The best scholars are working on how to detect and root out the kinds of things that we know are going to be coming. You probably saw the Deepfake Zelenskyy videos where he says, “Fellow Ukrainians, put down your arms. We’re done.” When that starts getting out, they’re real dangers. They’re much more versed scholars in that realm than me.
The next segment is going to be a little bit of fun. It’s called AI Wants to Know. Some of our fellow residents here help me tweak the questions so it’s extra fun. AI is curious so are we. These are ten quick questions designed to uncover the intriguing mysteries that AI loves to comprehend but can’t quite grasp. It’s a snack break in her journey. Keep the answers quick but the safety belt sign is also off. Let’s explore more about who you are and what makes you tick. One, what’s the first thing you ever remember being proud of?
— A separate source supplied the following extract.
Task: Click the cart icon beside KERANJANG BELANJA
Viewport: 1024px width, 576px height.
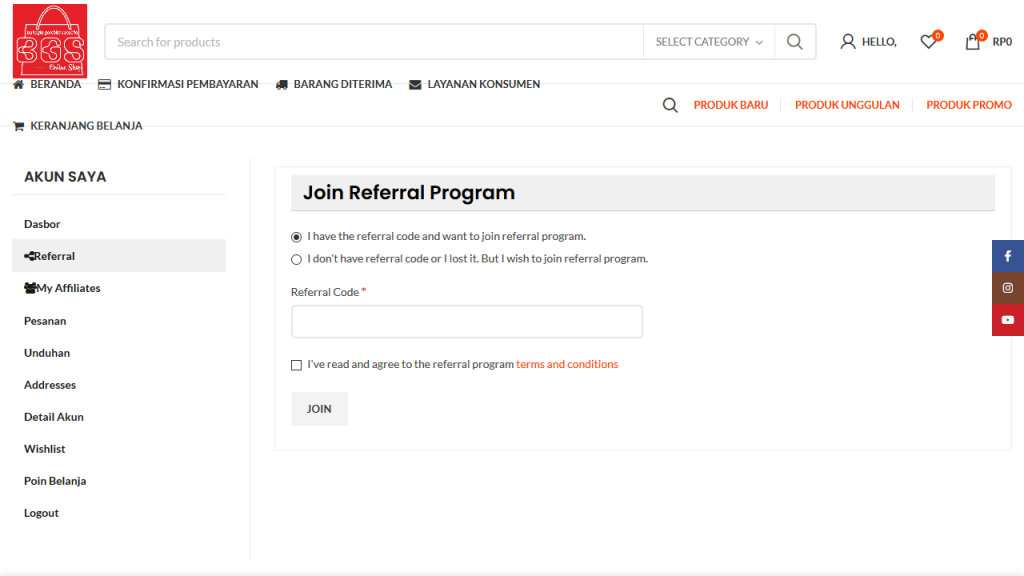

I played music as a child. There were a few times when I was proud of being able to complete a very simple Bach piece as a kid on the piano. I wiggled my fingertips.
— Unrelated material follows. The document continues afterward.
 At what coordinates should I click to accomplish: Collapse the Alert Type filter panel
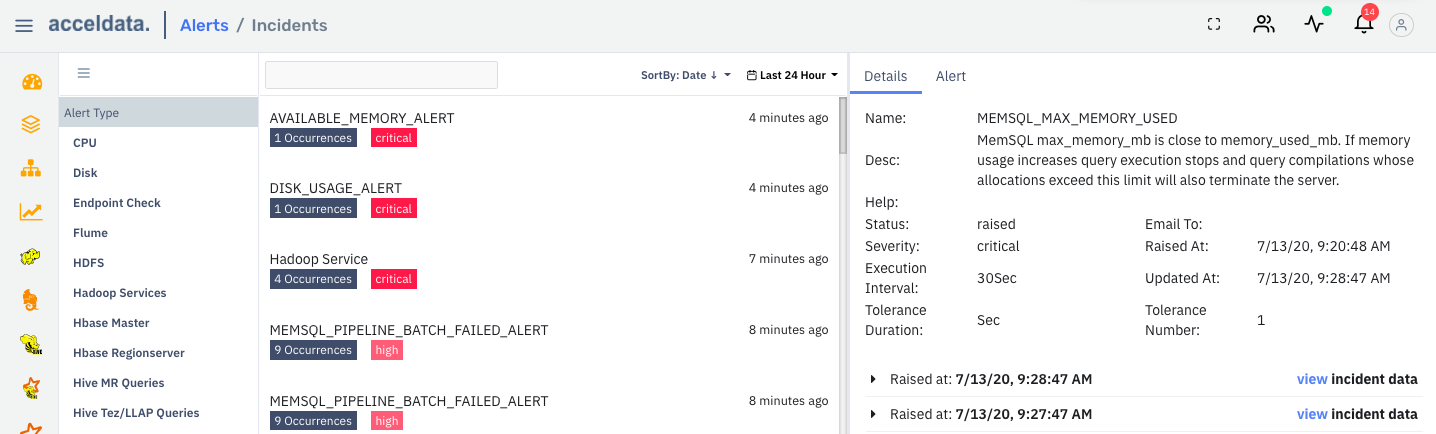(x=84, y=73)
We didn’t get to cover that much at all but you’re a percussionist. You played it at the orchestra level. Question number two, what do you need help with that you wish you didn’t?
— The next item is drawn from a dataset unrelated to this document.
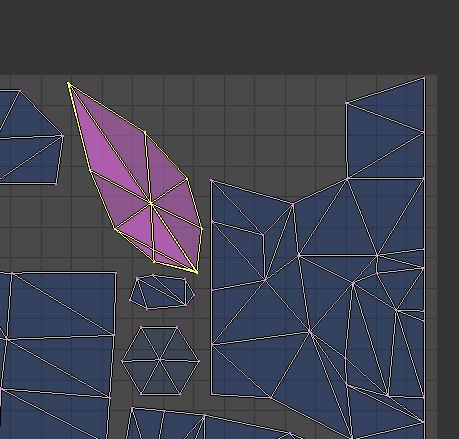Select the right tip vertex of the small oval island
This screenshot has height=439, width=459.
point(195,295)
I love to write. I find it immensely fulfilling but it takes so much longer. Every sentence in my 781-page book has been edited at least ten times. If I could speed that up, I would love to have that.
Question number three, what do others often look to you for help with?
I teach at Stanford. Everyone in my class is like, “How do I get an A?” I’m teaching Fourier Transforms. They’re going to say they want to learn from me on those kinds of stuff or Computational Symbolic Mathematics. I teach a course on using Mathematica to solve. As a teacher, I could go on for all the courses I’ve ever taught.
What I can provide to a small group of people is how to integrate science and the arts because I’ve been working on this for decades. It’s not obvious. When it’s appropriate, how you talk, the different languages, how you answer questions that care to art scholars in ways that maybe the computer scientists can’t, and things like that. That’s how I got in here.
Question number four, what do you treasure most about your human abilities?
The ability to look at a painting for sometimes hours and see, understand, be fulfilled, be enriched and be challenged more. It all has to do something with doing with my eyes, vision, and seeing.
Question number five, throughout your whole life, what is the most consistent thing about you?
Fascination with the problem of seeing recognition, pattern recognition, and the mystery of how we do this. Many people have had this little epiphany at age seven like, “How do I recognize that’s a car? There’s an image of a car on my retina but that’s not a car. Who’s looking at that?” No, that doesn’t work. Once you confront that like, “If it’s not that, then what,” you have to work in this field. It grabs you. That appears in all of my technical work, starting from an undergraduate at some level.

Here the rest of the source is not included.